Medical school's pace is like getting 100 hot dogs and telling a guy he has one day to eat them all. Eat em once a week, you're fine, in fact you'll likely even enjoy them.

That's what it was like for me. I actually like reading up on the IM stuff now and then, and I consider myself to actually know more than several of my psychiatric colleagues in medicine simply because I know how to correctly diagnose HTN, and order lithium labs before the lithium is started, and actually spend some time considering the patient's metabolic status when ordering meds Medical students already have the foundation in their head. Maintaining it isn't as much work. You could like it at that pace. I hope you do.

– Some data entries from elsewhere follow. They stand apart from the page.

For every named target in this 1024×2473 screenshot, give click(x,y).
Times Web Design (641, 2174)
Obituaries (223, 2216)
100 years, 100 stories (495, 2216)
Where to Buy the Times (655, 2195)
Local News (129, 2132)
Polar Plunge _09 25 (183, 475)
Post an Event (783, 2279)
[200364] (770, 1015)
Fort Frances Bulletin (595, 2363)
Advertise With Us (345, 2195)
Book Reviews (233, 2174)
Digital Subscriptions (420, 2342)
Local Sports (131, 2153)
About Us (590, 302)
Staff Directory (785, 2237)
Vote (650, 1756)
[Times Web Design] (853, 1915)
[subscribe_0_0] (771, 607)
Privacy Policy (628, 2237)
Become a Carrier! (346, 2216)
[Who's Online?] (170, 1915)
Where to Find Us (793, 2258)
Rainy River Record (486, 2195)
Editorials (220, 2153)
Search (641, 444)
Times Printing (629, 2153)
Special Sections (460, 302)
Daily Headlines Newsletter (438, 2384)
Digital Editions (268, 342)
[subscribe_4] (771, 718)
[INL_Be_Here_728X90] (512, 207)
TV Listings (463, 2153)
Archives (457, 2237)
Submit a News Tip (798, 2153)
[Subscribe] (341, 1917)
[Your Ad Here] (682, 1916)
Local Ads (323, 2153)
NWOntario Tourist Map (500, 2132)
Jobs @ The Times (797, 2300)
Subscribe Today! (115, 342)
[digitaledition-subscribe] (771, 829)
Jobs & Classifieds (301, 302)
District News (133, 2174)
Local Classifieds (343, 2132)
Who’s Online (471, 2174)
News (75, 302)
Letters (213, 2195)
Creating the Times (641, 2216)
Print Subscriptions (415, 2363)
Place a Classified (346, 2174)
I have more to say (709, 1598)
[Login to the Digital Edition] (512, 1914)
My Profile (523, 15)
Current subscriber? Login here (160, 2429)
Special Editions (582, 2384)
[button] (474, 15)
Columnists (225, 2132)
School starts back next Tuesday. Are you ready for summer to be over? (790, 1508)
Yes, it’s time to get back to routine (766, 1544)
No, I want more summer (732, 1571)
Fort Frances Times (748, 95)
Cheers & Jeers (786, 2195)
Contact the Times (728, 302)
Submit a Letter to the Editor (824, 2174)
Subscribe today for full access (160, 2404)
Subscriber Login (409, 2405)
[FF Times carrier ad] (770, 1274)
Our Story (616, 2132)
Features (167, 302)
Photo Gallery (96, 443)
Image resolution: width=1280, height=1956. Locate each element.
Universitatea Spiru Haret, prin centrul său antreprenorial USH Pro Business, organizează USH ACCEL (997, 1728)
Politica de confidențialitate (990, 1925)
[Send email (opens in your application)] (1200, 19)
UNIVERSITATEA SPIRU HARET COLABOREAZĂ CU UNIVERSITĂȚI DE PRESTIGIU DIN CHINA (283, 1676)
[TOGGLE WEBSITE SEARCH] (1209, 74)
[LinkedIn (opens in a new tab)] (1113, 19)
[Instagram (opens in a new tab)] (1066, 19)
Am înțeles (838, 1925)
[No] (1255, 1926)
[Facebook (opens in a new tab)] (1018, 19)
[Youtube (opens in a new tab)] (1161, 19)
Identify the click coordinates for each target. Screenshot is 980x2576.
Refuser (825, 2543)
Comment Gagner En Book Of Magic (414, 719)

I mentioned this in another thread but I had a patient with what I believe is a lupus anticoagulant induced psychosis. Did I remember everything about it when I had this patient? No. I had to read up on it again. No problem. What we had here was an older man in his 60s with no prior psychosis, showing very odd symptoms (he wanted to keep a bag of urine on him at all times), being very paranoid and telling me he respected me because he knew I was a Princeton U. grad (I'm not and don't know WTF he got this notion). The only abnormal lab he had was a lupus anticoagulant that he did not have before. Every single other lab you could think of that could explain a later psychotic episode was negative. Just using common sense I used that as a first step, read up on it and went from there, googled "lupus anticoagulant" and "psychosis." Then I read up on any articles that shed light on it. It wasn't that I'm some medical genius.

I actually enjoyed that because I didn't have to read it as if I had a gun to my head like I did in medschool. I ended up knowing about this stuff in a few days better than the IM doctor working with me.